Location: Plant Genetics ResearchTitle: Trait association and prediction through integrative K-mer analysis
|HE, CHENG - Kansas State University|
|HAO, YANGFAN - Kansas State University|
|ZHANG, ZHIWU - Washington State University|
|YANG, JINLIANG - University Of Nebraska|
|LIU, SANZHEN - Kansas State University|
Submitted to: bioRxiv
Publication Type: Pre-print Publication
Publication Acceptance Date: 11/19/2021
Publication Date: 11/19/2021
Citation: He, C., Washburn, J.D., Hao, Y., Zhang, Z., Yang, J., Liu, S. 2021. Trait association and prediction through integrative K-mer analysis. bioRxiv. https://doi.org/10.1101/2021.11.17.468725.

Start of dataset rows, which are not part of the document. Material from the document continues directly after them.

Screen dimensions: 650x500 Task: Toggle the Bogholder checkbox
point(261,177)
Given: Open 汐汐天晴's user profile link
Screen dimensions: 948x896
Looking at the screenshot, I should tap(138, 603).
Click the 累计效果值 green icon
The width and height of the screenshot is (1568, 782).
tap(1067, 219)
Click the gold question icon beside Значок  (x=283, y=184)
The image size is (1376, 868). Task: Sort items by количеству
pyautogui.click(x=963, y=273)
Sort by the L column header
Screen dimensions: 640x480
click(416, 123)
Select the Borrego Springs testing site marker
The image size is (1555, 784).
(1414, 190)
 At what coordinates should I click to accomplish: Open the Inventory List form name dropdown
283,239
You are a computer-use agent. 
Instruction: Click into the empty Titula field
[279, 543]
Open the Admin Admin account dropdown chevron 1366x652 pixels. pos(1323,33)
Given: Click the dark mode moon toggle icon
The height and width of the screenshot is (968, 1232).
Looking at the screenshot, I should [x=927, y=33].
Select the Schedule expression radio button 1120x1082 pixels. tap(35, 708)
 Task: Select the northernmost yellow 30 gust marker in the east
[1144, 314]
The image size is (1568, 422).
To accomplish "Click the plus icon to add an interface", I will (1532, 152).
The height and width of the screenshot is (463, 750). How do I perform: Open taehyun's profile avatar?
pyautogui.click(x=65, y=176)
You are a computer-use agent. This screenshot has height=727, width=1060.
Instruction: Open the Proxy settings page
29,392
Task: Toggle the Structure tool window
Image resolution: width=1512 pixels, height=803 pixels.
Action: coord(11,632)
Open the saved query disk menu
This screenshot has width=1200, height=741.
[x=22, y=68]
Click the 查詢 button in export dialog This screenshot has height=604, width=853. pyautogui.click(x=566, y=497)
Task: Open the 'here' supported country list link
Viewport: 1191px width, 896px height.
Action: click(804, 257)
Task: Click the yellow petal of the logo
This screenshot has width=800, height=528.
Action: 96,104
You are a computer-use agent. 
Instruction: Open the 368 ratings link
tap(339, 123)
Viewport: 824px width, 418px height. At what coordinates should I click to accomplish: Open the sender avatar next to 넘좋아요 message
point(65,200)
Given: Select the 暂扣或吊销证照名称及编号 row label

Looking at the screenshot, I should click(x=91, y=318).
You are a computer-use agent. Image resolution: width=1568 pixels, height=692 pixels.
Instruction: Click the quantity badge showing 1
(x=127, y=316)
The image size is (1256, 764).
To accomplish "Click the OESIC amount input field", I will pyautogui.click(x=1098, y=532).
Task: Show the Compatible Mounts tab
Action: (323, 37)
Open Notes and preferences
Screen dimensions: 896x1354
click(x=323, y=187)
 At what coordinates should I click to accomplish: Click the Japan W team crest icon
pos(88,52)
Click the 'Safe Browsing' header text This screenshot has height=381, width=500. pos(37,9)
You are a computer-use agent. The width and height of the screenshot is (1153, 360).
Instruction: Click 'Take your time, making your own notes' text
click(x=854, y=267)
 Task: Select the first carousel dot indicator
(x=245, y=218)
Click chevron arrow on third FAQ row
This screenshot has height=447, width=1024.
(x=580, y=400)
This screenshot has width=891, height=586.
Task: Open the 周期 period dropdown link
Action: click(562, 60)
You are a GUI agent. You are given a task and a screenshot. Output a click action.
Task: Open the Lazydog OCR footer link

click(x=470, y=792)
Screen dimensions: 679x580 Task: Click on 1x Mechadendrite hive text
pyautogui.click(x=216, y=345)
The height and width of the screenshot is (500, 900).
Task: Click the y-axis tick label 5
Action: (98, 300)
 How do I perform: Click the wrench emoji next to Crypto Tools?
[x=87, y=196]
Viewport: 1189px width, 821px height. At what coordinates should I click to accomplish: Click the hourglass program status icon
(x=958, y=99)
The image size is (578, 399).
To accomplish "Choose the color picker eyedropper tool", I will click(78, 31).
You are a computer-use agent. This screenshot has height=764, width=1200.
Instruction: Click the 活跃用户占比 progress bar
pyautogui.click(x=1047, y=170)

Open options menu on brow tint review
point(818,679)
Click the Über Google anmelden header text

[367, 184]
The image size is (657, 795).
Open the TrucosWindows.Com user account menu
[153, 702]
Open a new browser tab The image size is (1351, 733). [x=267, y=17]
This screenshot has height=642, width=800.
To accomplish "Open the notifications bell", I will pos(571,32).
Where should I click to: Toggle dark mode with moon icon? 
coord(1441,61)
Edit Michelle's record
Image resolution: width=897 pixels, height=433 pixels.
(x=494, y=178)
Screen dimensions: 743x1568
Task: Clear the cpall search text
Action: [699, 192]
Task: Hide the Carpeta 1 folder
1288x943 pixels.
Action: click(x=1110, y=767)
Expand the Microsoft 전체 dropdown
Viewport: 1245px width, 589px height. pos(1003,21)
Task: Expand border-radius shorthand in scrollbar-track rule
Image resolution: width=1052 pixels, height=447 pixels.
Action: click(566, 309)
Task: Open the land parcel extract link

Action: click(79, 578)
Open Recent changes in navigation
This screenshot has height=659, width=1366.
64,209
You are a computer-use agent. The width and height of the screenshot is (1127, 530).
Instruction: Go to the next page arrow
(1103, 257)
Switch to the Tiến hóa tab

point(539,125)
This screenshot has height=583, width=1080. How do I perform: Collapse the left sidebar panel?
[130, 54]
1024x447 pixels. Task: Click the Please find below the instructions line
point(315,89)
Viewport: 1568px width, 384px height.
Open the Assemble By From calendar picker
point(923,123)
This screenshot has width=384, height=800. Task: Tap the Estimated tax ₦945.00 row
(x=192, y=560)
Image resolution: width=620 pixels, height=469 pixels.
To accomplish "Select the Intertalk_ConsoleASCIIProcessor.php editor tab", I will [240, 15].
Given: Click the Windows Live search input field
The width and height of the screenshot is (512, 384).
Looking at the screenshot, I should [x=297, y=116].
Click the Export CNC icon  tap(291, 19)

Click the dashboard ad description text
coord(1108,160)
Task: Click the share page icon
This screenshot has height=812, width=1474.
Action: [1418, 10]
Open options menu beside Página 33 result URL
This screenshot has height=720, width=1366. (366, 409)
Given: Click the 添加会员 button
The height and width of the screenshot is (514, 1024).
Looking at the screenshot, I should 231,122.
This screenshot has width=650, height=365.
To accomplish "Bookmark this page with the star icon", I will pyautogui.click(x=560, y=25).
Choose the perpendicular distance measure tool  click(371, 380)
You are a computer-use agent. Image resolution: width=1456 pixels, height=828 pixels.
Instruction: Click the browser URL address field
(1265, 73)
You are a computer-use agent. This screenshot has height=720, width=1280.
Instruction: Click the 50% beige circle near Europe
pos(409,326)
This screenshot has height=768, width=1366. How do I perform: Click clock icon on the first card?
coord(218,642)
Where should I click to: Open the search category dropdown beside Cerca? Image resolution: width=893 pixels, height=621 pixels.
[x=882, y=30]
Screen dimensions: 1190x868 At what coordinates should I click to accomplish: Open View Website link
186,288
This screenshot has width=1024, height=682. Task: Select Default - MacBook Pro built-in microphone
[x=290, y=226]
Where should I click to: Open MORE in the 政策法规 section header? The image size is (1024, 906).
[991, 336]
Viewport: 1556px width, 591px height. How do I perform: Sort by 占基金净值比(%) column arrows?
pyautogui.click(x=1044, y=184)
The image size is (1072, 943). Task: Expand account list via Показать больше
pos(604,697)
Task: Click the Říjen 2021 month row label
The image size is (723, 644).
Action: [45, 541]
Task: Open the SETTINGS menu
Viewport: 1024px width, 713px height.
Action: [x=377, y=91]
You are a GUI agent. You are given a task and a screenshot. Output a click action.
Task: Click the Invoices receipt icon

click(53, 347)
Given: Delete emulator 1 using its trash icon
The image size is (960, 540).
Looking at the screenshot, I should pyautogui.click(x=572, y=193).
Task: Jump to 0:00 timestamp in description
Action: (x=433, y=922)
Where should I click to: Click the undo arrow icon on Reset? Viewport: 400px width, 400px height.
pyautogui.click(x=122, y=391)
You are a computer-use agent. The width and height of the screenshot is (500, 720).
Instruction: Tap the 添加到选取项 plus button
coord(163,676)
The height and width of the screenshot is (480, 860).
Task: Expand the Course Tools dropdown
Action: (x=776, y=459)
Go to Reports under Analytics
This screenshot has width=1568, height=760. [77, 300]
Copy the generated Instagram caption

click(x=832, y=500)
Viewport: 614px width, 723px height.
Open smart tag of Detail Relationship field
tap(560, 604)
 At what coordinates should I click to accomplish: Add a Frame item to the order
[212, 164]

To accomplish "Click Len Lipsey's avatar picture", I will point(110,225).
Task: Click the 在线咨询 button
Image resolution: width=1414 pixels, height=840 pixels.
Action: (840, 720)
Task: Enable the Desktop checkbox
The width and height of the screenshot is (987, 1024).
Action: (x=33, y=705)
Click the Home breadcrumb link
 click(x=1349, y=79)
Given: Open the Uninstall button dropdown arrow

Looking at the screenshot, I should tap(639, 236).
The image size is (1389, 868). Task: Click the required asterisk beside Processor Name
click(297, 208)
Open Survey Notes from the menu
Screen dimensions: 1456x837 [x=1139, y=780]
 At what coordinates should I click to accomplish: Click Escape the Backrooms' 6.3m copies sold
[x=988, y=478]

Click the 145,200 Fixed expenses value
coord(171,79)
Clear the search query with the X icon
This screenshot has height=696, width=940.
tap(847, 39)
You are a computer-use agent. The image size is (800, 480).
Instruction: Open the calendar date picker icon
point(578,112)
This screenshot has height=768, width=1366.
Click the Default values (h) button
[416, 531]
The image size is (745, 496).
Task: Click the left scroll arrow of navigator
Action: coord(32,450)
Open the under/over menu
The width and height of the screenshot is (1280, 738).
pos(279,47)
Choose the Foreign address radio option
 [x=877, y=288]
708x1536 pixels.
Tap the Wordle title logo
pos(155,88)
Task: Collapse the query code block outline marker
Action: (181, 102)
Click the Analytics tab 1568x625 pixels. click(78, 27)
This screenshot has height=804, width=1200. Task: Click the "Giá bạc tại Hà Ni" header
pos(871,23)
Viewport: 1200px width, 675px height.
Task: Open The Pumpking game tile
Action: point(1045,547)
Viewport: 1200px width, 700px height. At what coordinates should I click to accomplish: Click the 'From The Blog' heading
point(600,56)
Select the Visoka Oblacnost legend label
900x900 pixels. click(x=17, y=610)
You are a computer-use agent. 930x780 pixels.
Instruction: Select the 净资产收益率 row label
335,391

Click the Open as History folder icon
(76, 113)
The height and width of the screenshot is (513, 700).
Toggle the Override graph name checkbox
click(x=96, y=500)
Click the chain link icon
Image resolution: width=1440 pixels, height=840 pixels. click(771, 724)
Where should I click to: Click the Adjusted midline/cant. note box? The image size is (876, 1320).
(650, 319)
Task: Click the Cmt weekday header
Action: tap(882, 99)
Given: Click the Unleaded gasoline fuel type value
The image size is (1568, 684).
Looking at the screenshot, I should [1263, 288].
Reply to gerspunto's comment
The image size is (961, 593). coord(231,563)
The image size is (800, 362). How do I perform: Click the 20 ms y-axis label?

Interpretive Summary: Genome-wide association study (GWAS) and genomic prediction (GP) are popular and effective methods for determining which genes potentially contribute to a trait, and for predicting how different individuals manifest that trait. Both methods traditionally require the mapping of DNA sequences to a reference sequenced genome. This mapping process is error prone and depends on the quality and existence of a reference genome. An alternative approach was developed and tested for using k-mers, short k-length fragments from DNA sequences, directly without a mapping step. This approach was shown to work in ways that are complimentary to traditional methods, and in some cases more accurate than those methods.
Technical Abstract: Genome-wide association study with single nucleotide polymorphisms (SNPs) has been widely used to explore genetic controls of phenotypic traits. Here we employed an approach based on k-mers, short substrings from sequencing reads. Using maize cob and kernel color traits, we demonstrated that k-mer GWAS can identify associated k-mers from known loci. Co-expression analysis of kernel color associated k-mers and pathway genes directly found k-mers from causal genes. Analyzing complex traits of kernel oil and leaf angle resulted in associated k-mers from known and candidate genes. Evolution analysis revealed most k-mers positively correlated with kernel oil were under purifying selection in maize populations, while most k-mers for upright leaf angle were positively selected. In addition, phenotypic prediction of flowering time using k-mer data showed a similar prediction accuracy to the SNP method. Collectively, our results demonstrated that the k-mer can be a bridging element for data integration and functional gene discovery.